**** Содержимое набора данных
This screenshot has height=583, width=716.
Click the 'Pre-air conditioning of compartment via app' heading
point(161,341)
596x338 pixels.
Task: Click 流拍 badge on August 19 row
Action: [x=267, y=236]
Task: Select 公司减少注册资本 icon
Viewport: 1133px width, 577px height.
********
Условие задания = Перепечатайте, пожалуйста, все записи выше без единого изменения.

Решение задачи =
This screenshot has height=583, width=716.
Click the 'Pre-air conditioning of compartment via app' heading
point(161,341)
596x338 pixels.
Task: Click 流拍 badge on August 19 row
Action: [x=267, y=236]
Task: Select 公司减少注册资本 icon
Viewport: 1133px width, 577px height.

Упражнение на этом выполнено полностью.